* _VOTRE CONSIGNE_: Relevez, s'il vous plaît, les règles que le Parlement a sensiblement influencées selon l'extrait sur la directive relative aux gestionnaires de fonds d'investissement alternatifs.

* _EXTRAIT_:
»»

Le Parlement européen, la Commission et le Conseil sont parvenus à un accord de principe sur la directive relative aux gestionnaires de fonds d’investissement alternatifs le 26 octobre 2010. Le Conseil Ecofin du 19 octobre dernier avait ouvert la voie à cet accord qui vient clore de longs mois de négociations.
Le Parlement a réussi à inclure de nouveaux chapitres sur le démembrement des actifs et des principes de rémunération, ainsi qu'à influencer sensiblement les règles sur le système de passeport, la responsabilité du dépositaire, les exigences de fonds propres et le recours au levier.
La directive imposera aux gestionnaires de fonds d’investissement l'enregistrement ainsi que des exigences de rapport et de capital initial. Les fonds d'investissement alternatifs (FIA plus connus sous le sigle anglais AIF), notamment les fonds d'investissement spéculatifs et de capital-risque (hedge funds et private equity), seront désormais soumis à une surveillance réglementaire plus substantielle, afin de renforcer la protection des investisseurs et la stabilité financière, qui sont apparues comme les deux principales priorités du Parlement tout au long des négociations.

««

* _ENTRÉES DE DONNÉES_:
»»

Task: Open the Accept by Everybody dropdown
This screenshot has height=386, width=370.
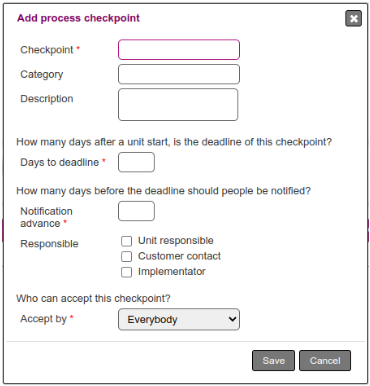Action: (x=179, y=319)
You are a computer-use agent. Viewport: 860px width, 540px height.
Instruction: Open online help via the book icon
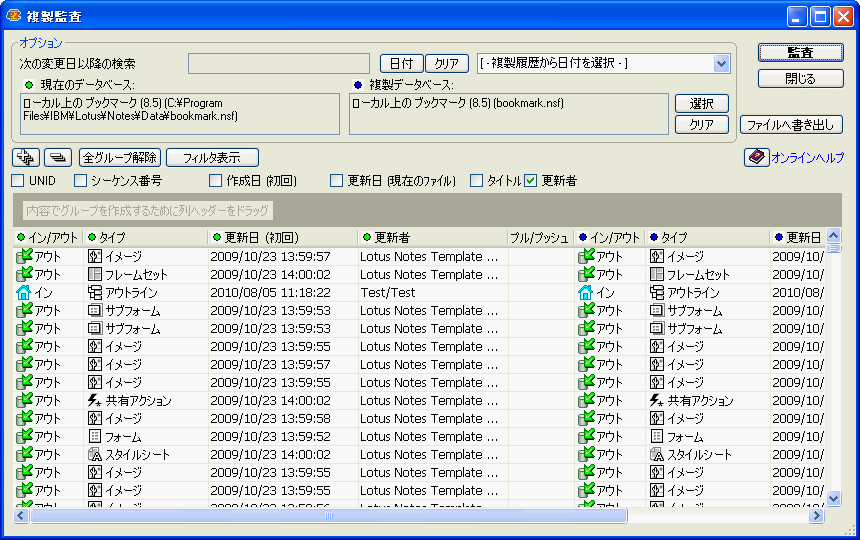coord(756,158)
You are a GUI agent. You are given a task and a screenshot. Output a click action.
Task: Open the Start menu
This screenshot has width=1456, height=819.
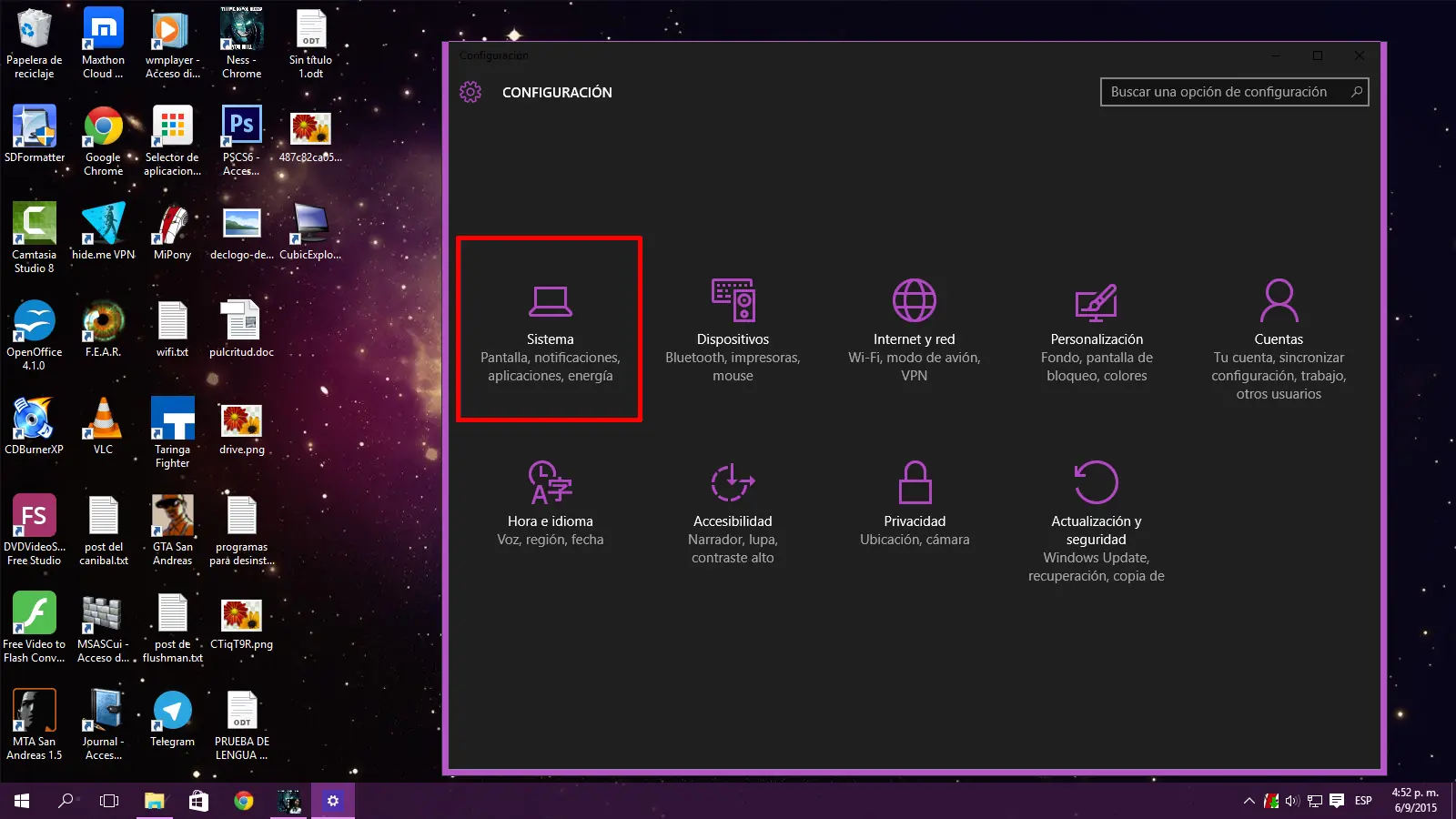tap(19, 801)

««

* _RÉPONSE ATTENDUE_:
- le système de passeport
- la responsabilité du dépositaire
- les exigences de fonds propres
- le recours au levier